DOJ is weighing in its investigation on whether to bring criminal charges against Trump that involve possible violations of several federal statutes, including the Espionage Act.
The United States Court of Appeals for the 11th Circuit’s judges – two appointed by Trump and one appointed by former President Obama- also agreed in its strongly worded 29-page decision that Trump’s lawyers need not review the classified documents that the FBI took.
They, however, allowed in their opinion for the Special Master recently appointed by a federal judge in Florida to continue his review simultaneously.
As per their opinion, there’s no evidence that Trump even declassified the documents while in office, as he has suggested on social media, and could find no personal interest for Trump in documents marked classified.

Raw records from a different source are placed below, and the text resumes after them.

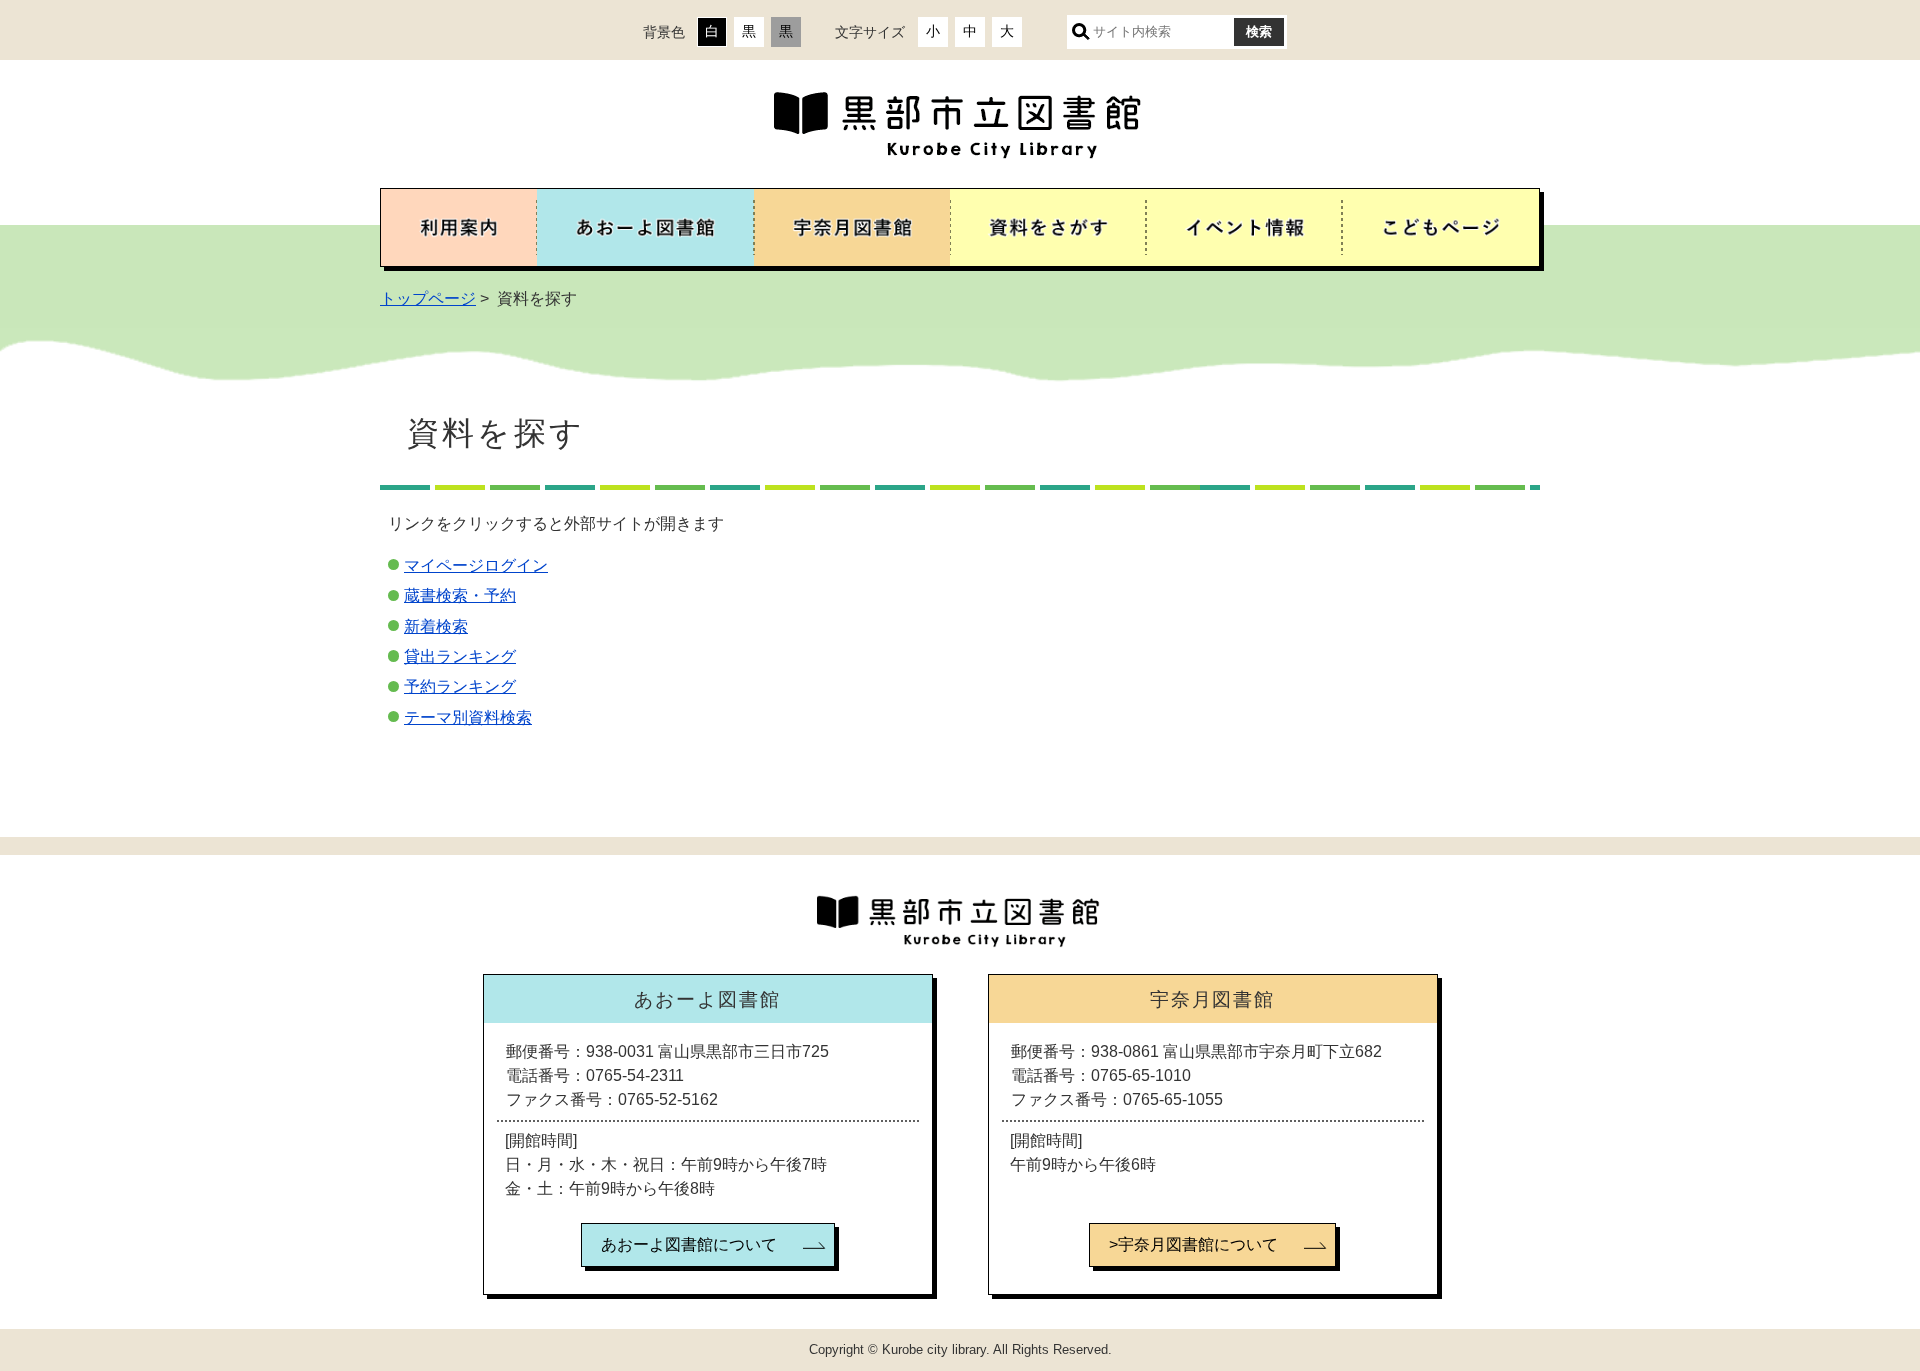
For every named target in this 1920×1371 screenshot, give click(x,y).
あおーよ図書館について (689, 1244)
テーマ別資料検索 (468, 717)
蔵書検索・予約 (460, 595)
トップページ (428, 298)
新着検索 (436, 626)
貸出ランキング (460, 656)
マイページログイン (476, 565)
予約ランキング (460, 686)
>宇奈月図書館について (1193, 1244)
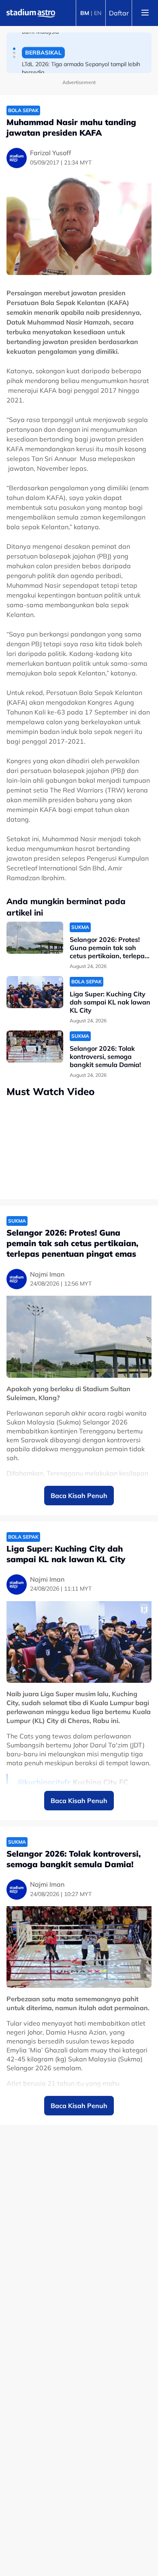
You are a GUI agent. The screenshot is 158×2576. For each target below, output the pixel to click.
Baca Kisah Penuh (79, 1495)
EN (97, 13)
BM (84, 13)
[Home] (30, 13)
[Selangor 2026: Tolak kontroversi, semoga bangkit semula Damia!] (34, 1046)
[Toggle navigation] (145, 13)
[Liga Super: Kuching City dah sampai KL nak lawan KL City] (34, 992)
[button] (14, 49)
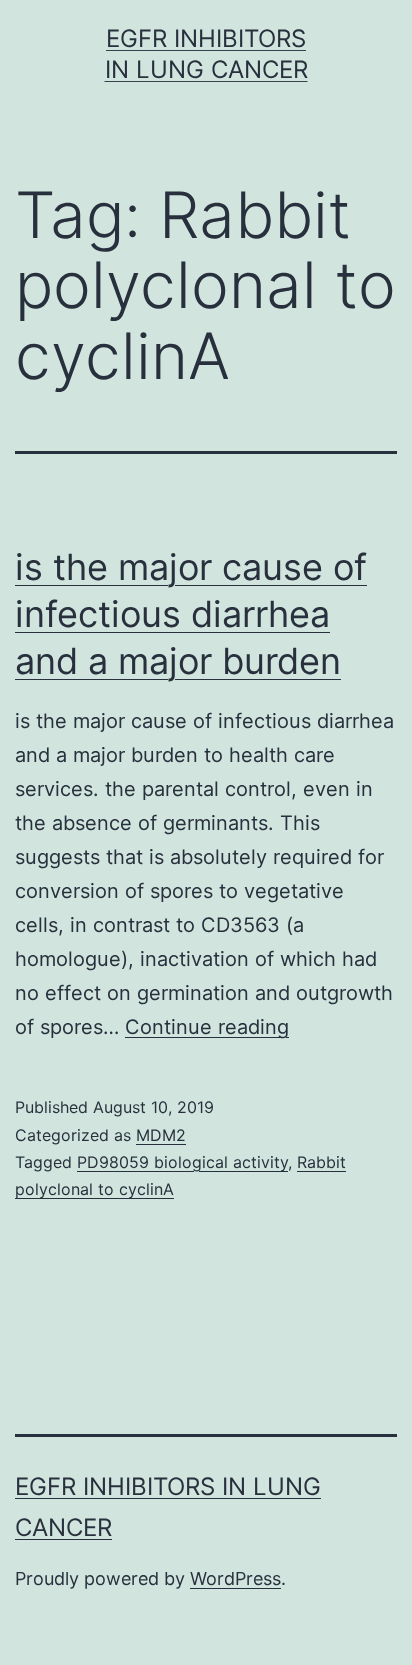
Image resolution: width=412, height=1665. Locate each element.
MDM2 (161, 1135)
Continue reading (207, 1027)
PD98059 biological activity (182, 1162)
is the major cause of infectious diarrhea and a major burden (191, 614)
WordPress (235, 1578)
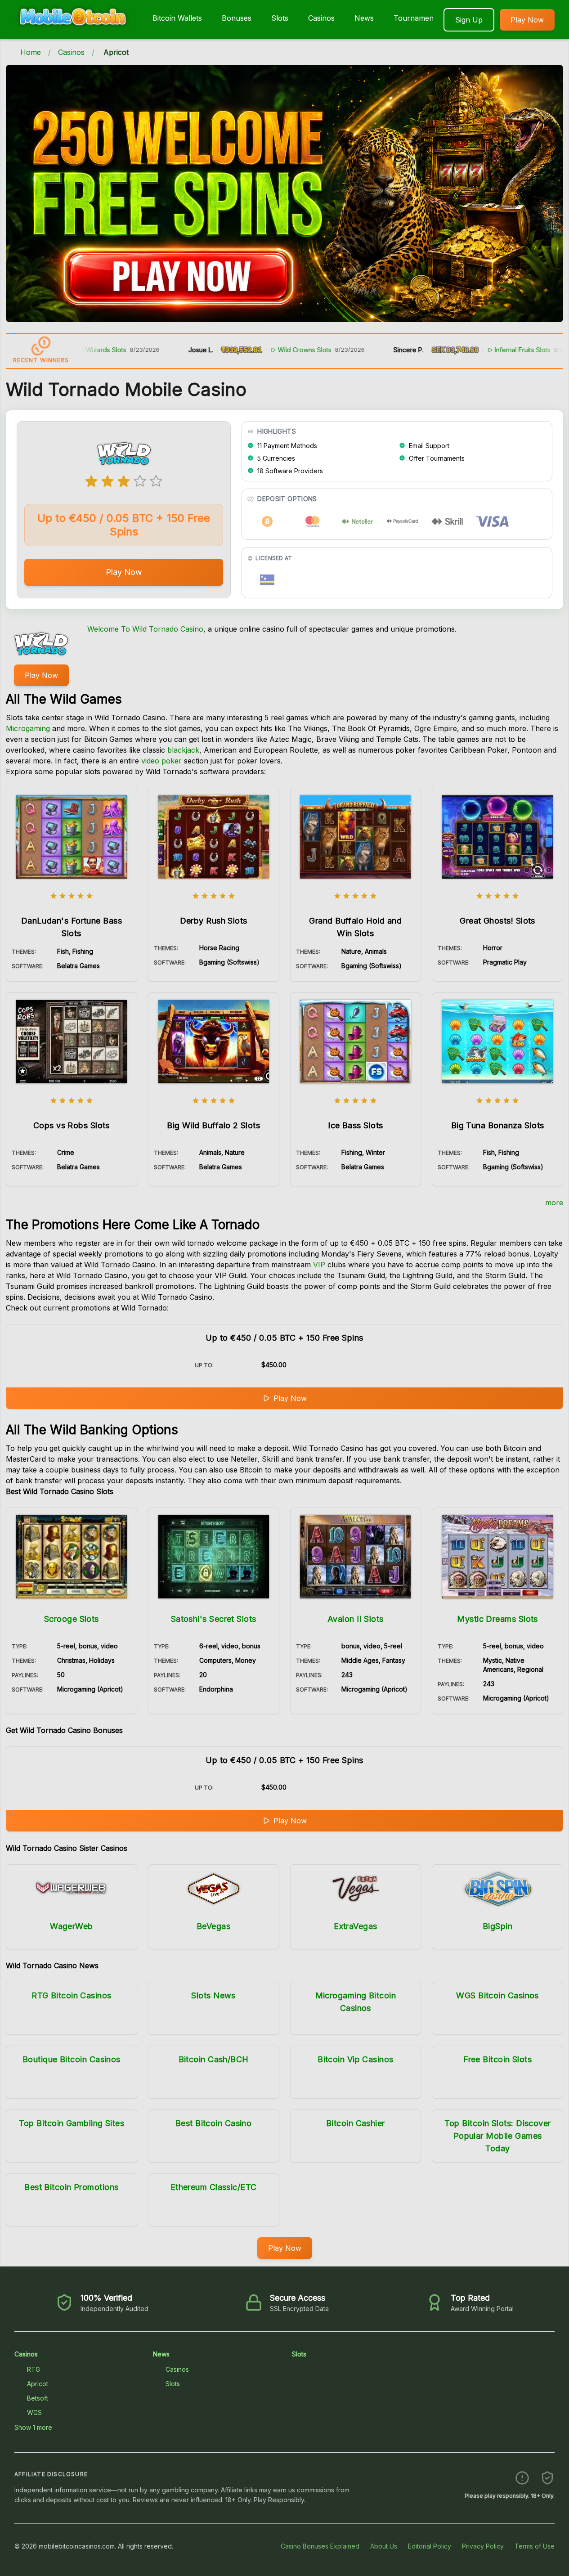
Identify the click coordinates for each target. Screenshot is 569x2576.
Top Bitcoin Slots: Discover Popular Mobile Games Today (497, 2135)
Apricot (37, 2384)
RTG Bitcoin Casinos (71, 1995)
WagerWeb (71, 1926)
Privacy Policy (483, 2546)
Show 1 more (33, 2427)
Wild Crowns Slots (247, 350)
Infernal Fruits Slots (465, 350)
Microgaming (28, 728)
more (554, 1202)
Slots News (213, 1995)
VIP (319, 1264)
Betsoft (37, 2398)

The panel also wrote that the declassification argument is a red herring, at least for these purposes, because declassifying an official document would not change its content or render it personal.
This decision is blocking the lower court’s order that had strictly limited the investigation into Trump’s handling of sensitive government materials. DOJ’s investigators have been temporarily barred by US District Judge Aileen Cannon from using the documents.
Justice Department officials appealed Judge Cannon’s ruling on Friday, saying in a court motion that denying prosecutors immediate access to the highly sensitive documents taken from Trump’s estate would delay their investigation at a heightened risk to national security.
Although they also appealed the Special Master’s appointment, they eventually supported Judge Raymond Dearie, one of the Trump team’s candidates for the position, to serve the role.